Resurface of long fuel queues

The shortage of Premium Motor Spirit(PMS), popularly known as fuel has become a reoccurring crisis without no permanent solution. This have now become a routine national embarrassment as the sixth largest exporter of crude oil in Africa.

The Federal Capital Territory(FCT), Lagos, and other cities are faced with another round of fuel scarcity as queues resurface.

In some parts, it is either you buy at black market price of N200-250 per litre or you spend sleepless hours queueing without8 a guarantee of getting fuel.

The pain differs those who depend on fuel to run their businesses; same fate goes for people without constant power supply.

By implication, there is a spiralling effect on the prices of goods and services, transportation fares and others.

Several explanations have been given as factors for the scarcity.

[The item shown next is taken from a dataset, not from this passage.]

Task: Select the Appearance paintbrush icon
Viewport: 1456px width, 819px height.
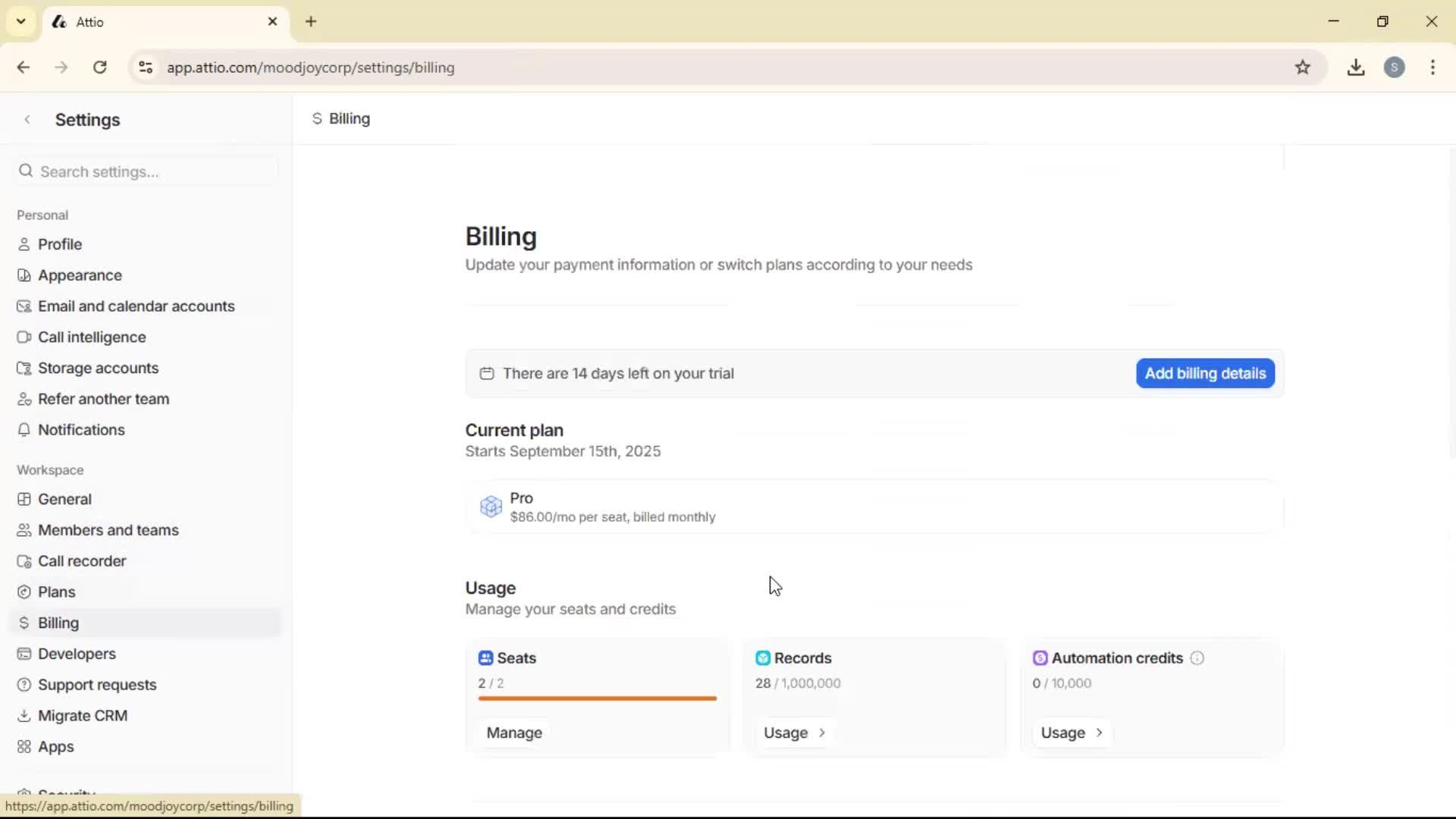Action: (24, 275)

For instance former Secretary Independent Petroleum Marketers Association of Nigeria, (IPMAN), Mr. Mike Osatuyi, attributed the scarcity to inadequate supply in the past few days.

He told Journalists that as a result of the supply shortfall, depots prices had risen to  N180 per litre in Lagos and its environs.

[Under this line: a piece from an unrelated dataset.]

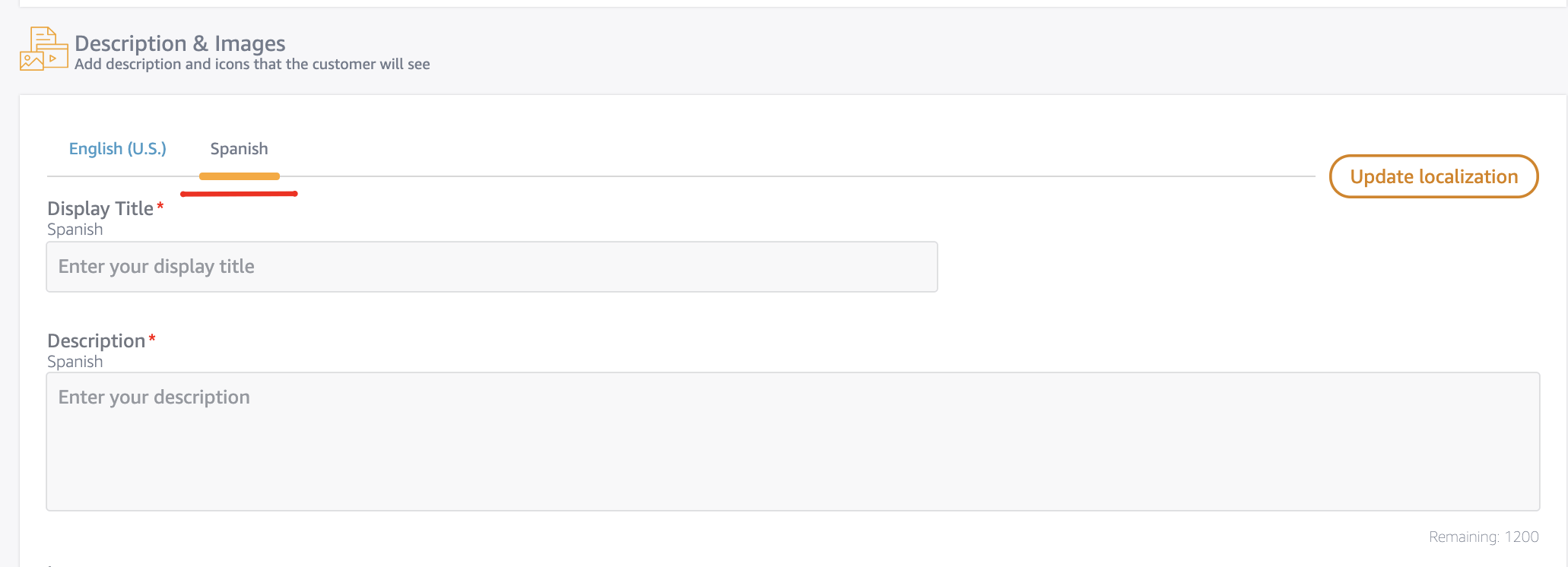Click the Description & Images section icon
The width and height of the screenshot is (1568, 567).
tap(43, 49)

He said, “The situation has culminated in higher prices at the depots. Our members, who find it difficult to get the product, pay between N175 – N185 per litre. Consequently, we are compelled to sell at higher prices in order to cover cost.”

The President of Independent Petroleum Marketers Association of Nigeria (IPMAN), Debo Ahmed had on Monday attributed the petrol scarcity in the Federal Capital Territory (FCT) and its environs on supply gap the blockade created.

Earlier, a the peak of the flood situation in Lokoja, Kogi State, The Nigerian Midstream and Downstream Petroleum Regulatory Authority(NMDPRA) said the current fuel scarcity in Abuja and other surrounding states is caused by the inability of fuel trucks to have access to Lokoja roads. The regulatory body said the roads were flooded.

The agency, however, assured that there was enough fuel stock and therefore appealed to members of the public to avoid panic buying as all efforts were being made to resolve fuel shortage in some filling stations in Abuja and its environs.

According to a statement from the agency, the Lokoja flooding had affected the distribution of petroleum products to the Federal Capital Territory, Abuja, and environs as water had submerged a greater part of Lokoja city and grounded all vehicular movements, adding that as part of measures to mitigate the situation, “trucking via alternative routes is currently ongoing.”

But now that the flood has receded, the scarcity of the petroleum products persisted in Abuja, its environs, Lagos and other cities.

Though the IPMAN’s President in a statement has attributed the current scarcity to the break in supply of the product, stressing that there was a lot of product in the depots.

“They (suppliers) have to load from the depots to meet up because as it is coming, people are buying. A lot of people are thinking there is still the iscarcity so they will queue. It is not that there is no product, there is a lot of product in the depots. So, it is because of the break in supply of the product that is still causing the scarcity,” he noted.

However these justifications sound whether on the part NMDPRA or IPMAN, what ordinary Nigerians needs is availability of fuel, not an amorphous brand of excuses.

Fuel scarcity comes with an occassioned hardship whereby, car owners, motorists spend unusual hours queuing for fuel in filling stations. This shouldn’t be the fate of anybody, not even ones enemy.

Aside being the poverty capital of the World, Nigeria prides herself with perennial hardship in the name fuel scarcity. In a nation with the 10th largest Crude oil reserves, but its citizen queue daily in filling stations in search of Fuel. For many Nigerians, the hardship seems to have waste their time; spending the whole day in the filling stations queueing for petrol is just a layer of tough times one faces living in Nigeria.

At this time and season fuel scarcity shouldn’t be added to the existing long list of worries for Nigerians. Federal Government should do everything possible to make sufficient supply of petrol across the country. Here, fixing our moribund refineries is key. Yearly, budget are allocated for the revamping of Nigeria refineries; now is the time to utilize those monies.

Also the Nigerian National Petroleum Corporation Limited (NNPCL), oil marketers and indeed other stakeholders are to put the interest of the country first, it is only when this is done, that there will be light at the end of the tunnel.

Even though NNPC has placed order for repair of its 445,000 barrels per refineries, the focus of the government should be to boost in-country refining capacity.